**Records for this exercise:**
=== Begin Enclosure ===

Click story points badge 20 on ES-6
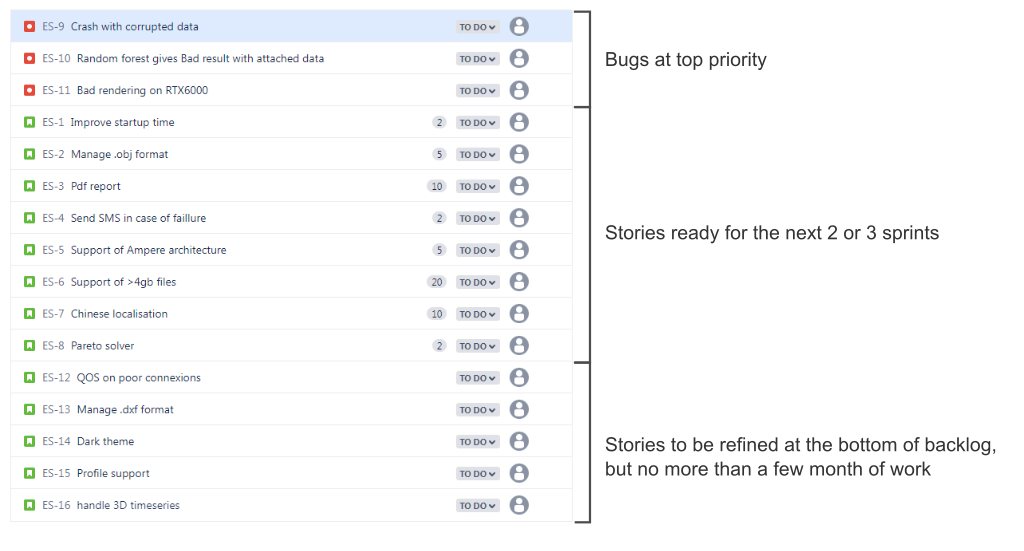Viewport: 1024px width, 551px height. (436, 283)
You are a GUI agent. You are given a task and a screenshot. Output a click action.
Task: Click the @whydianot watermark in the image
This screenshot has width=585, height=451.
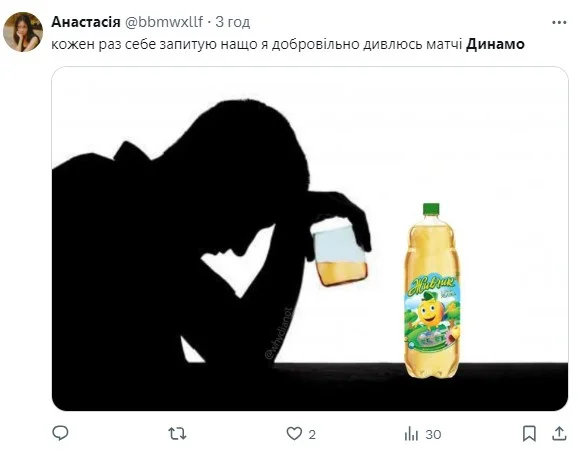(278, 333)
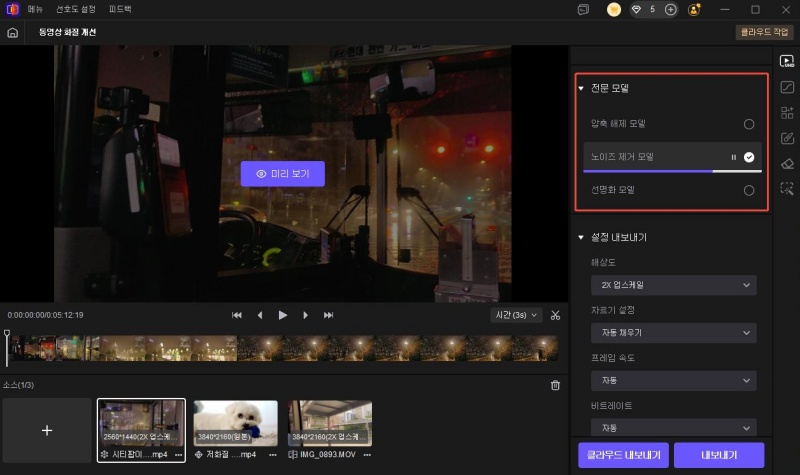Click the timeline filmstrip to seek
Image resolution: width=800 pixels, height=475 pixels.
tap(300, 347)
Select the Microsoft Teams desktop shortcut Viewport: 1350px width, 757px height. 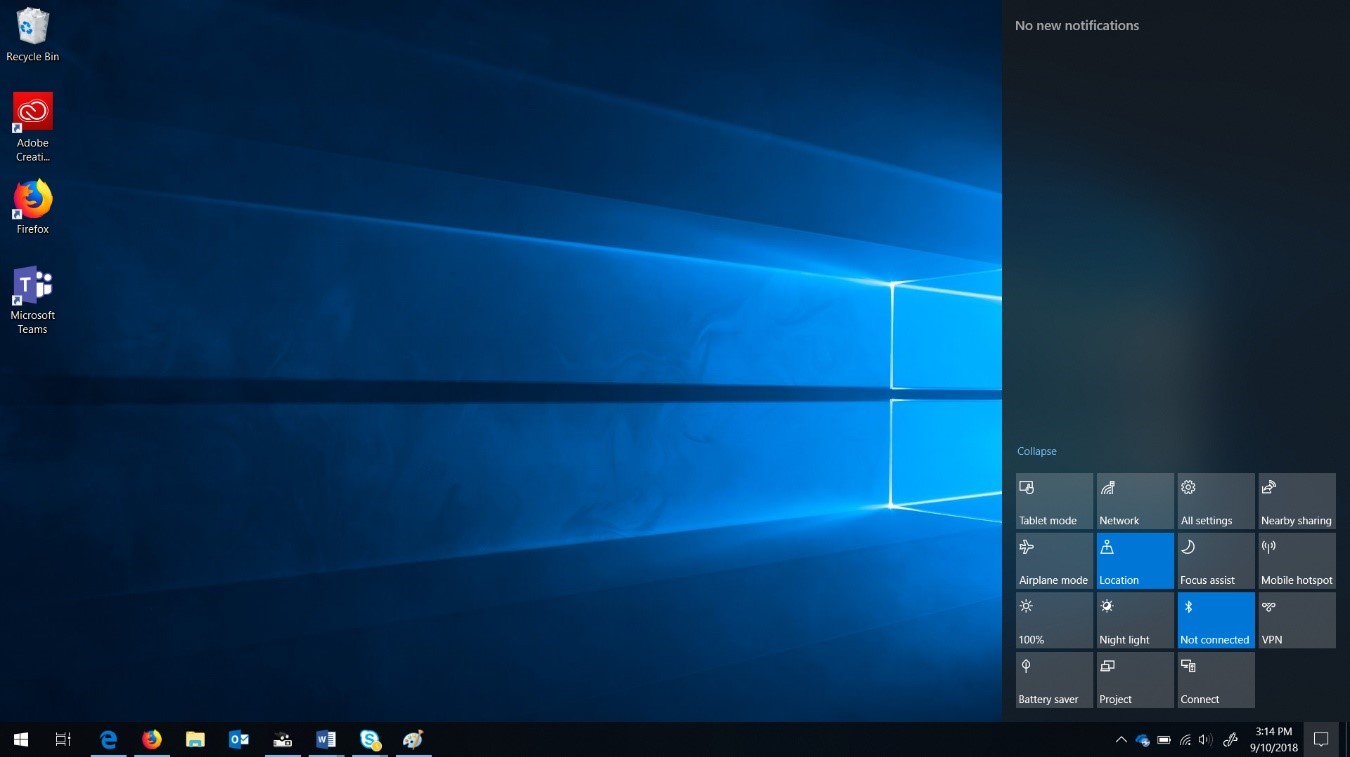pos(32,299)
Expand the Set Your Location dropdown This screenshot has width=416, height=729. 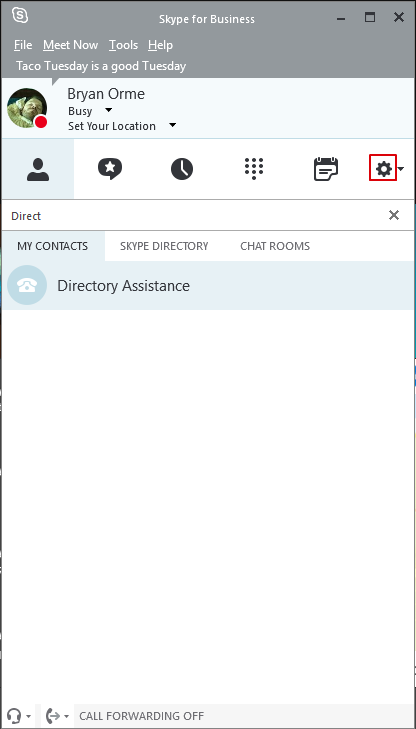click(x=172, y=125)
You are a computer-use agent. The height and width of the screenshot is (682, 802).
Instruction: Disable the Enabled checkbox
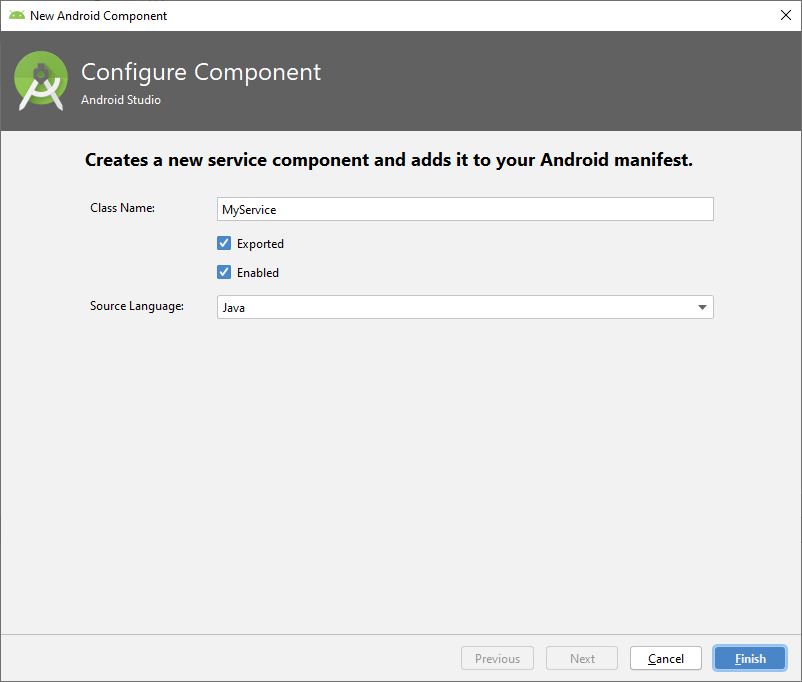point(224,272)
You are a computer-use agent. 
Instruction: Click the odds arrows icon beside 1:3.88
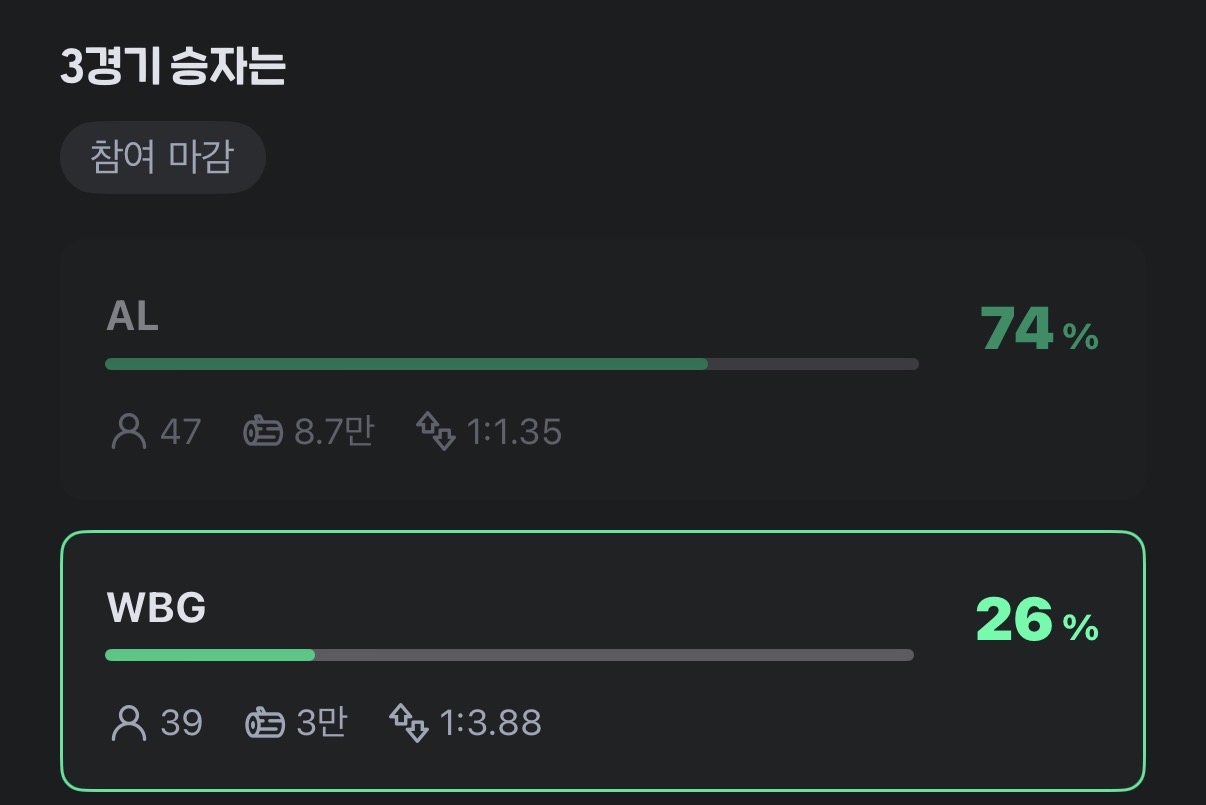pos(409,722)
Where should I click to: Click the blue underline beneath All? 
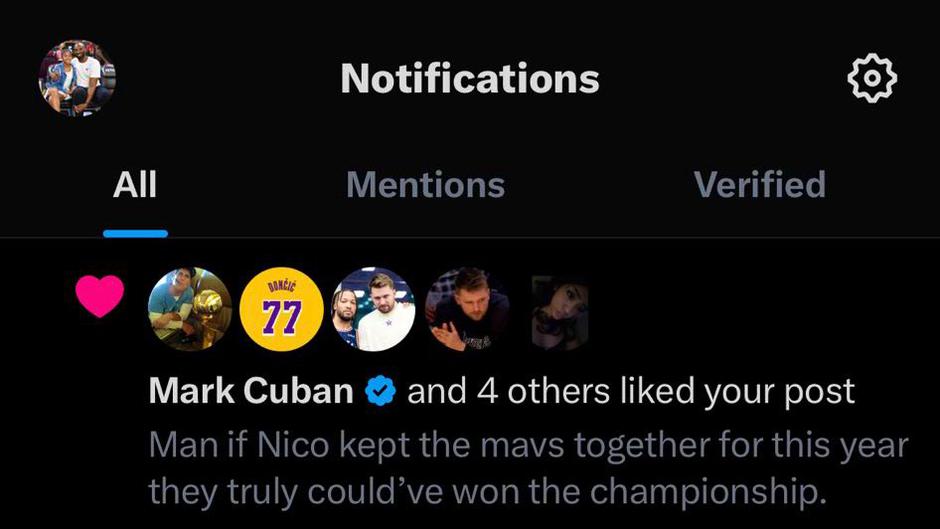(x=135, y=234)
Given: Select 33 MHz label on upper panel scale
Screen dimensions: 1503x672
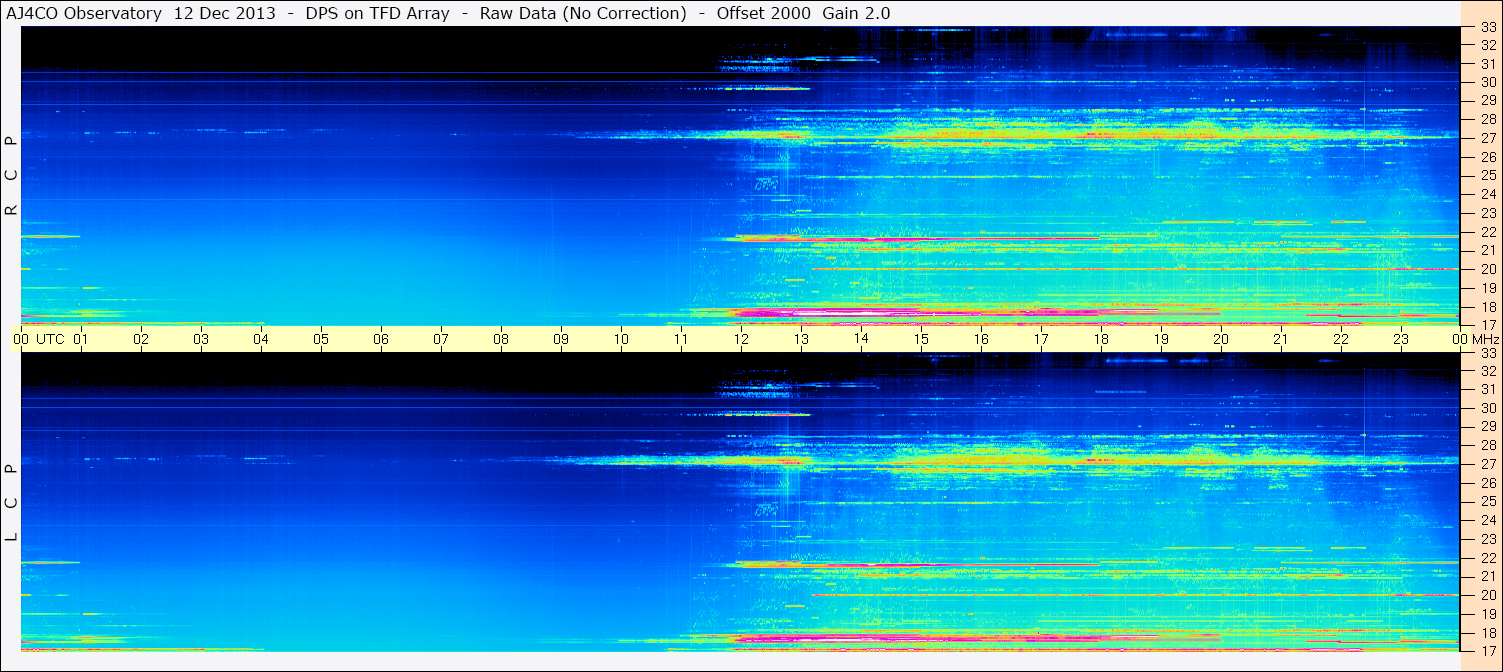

=== End Enclosure ===

**What to produce:** Each line in the data that holds the string "agent" must be returned.

**Exercise solution:**
You are a GUI agent. You are given a task and a screenshot. Output a click action.
You are a computer-use agent. The height and width of the screenshot is (682, 802).
You are a computer-use agent. 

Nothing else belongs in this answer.